Cette résolution est adoptée alors que les droits les plus élémentaires des femmes et des filles en Afghanistan sont sans cesse piétinés. Sur ce point, de nombreuses ONG, dont Amnesty International, dénoncent le fait que la vie des femmes et des filles en Afghanistan se trouve dévastée par la répression exercée sur leurs droits fondamentaux.

Deux décennies après leur éviction, les Talibans ont repris le pouvoir à l'été 2021 en chassant le gouvernement soutenu par la communauté internationale. Les autorités talibanes ont alors imposé une version rigoriste de la loi islamique, qualifiée d'"apartheid basé sur le sexe" par l'ONU.

Depuis leur retour au pouvoir par les armes en août 2021, deux décennies après leur éviction, les autorités talibanes ont imposé une interprétation particulièrement rigoriste de la loi islamique, qualifiée en mars dernier d' « apartheid sexiste », le Rapporteur spécial des Nations Unies sur la situation des droits humains en Afghanistan, Richard Bennett. En effet, les Talibans nient les droits des femmes et des filles à l’éducation, au travail et à la liberté de mouvement. Ils ont, entre autres, anéanti le système de protection et d’aide pour les personnes fuyant les violences au sein du foyer et ont contribué à l’augmentation du nombre de mariages précoces et de mariages forcés.

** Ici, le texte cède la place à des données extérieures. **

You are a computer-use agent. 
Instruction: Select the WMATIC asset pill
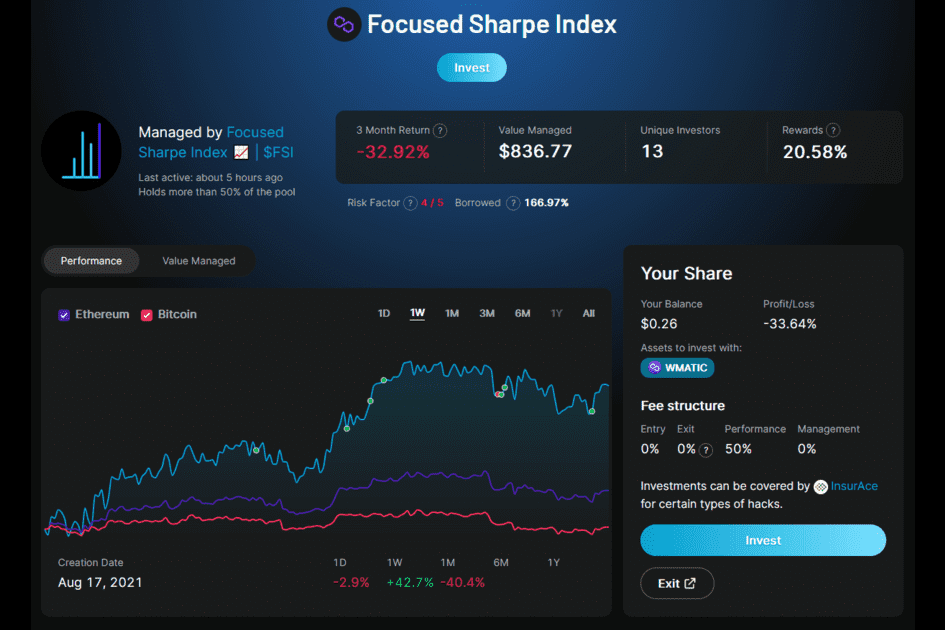(677, 367)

S’il est indispensable que les Talibans respectent la Résolution, en annulant immédiatement les interdictions et les restrictions imposées aux droits des femmes et des filles et en libérant les personnes détenues pour avoir manifesté ou s’être exprimées contre de telles mesures, le texte ne dit toutefois rien quant à la responsabilisation du gouvernement taliban – autorité de facto dans le pays – pour ces violations graves et systématiques.

Jusqu'à présent, force est de constater le peu d'effet qu'ont eu les efforts déployés pour amener l’État afghan à respecter le droit international relatif aux droits humains, dont les droits des femmes qui, contrairement à la position défendue par le gouvernement taliban, ne sont pas une « affaire sociale interne ». Aussi est-il essentiel que cette résolution s’accompagne d’une pression internationale robuste, afin de rappeler l’universalité et l’inalliabilité des droits des femmes et des filles. 

C’est d’ailleurs en ce sens que la résolution « exhorte tous les États et toutes les organisations à user de leur influence, en conformité avec la Charte des Nations Unies, pour promouvoir l’annulation urgente de ces politiques et pratiques » (§2). 

C’est également en ce sens que la résolution insiste sur l’importance non seulement d’une « présence constante » de la Mission d’assistance des Nations Unies en Afghanistan (MANUA) et des structures onusiennes « dans tout l’Afghanistan », mais aussi d'un dialogue entre toutes les parties prenantes afghanes, la région et la communauté internationale (§5). 

À cette fin, le Secrétaire général des Nations Unies a organisé les 1 et 2 mai, à Doha (Qatar), des discussions concernant la meilleure approche à adopter pour conduire l’Afghanistan à respecter les droits des femmes. Ces discussions ont réuni les représentants de 25 pays et organisations, dont les envoyés spéciaux des États-Unis, de la Chine et de la Russie, ainsi que les principaux donateurs, à l’exclusion de représentants talibans. Si la question de la reconnaissance internationale du gouvernement taliban n’était pas à l’ordre du jour, il est urgent d’agir dans un pays connaissant actuellement la plus grave crise humanitaire dans le monde. Parmi ses 28 millions d'habitants, on estime que les deux tiers auront besoin d'une aide humanitaire pour survivre cette année, tandis qu'au moins 97% d'entre eux vivent dans la pauvreté.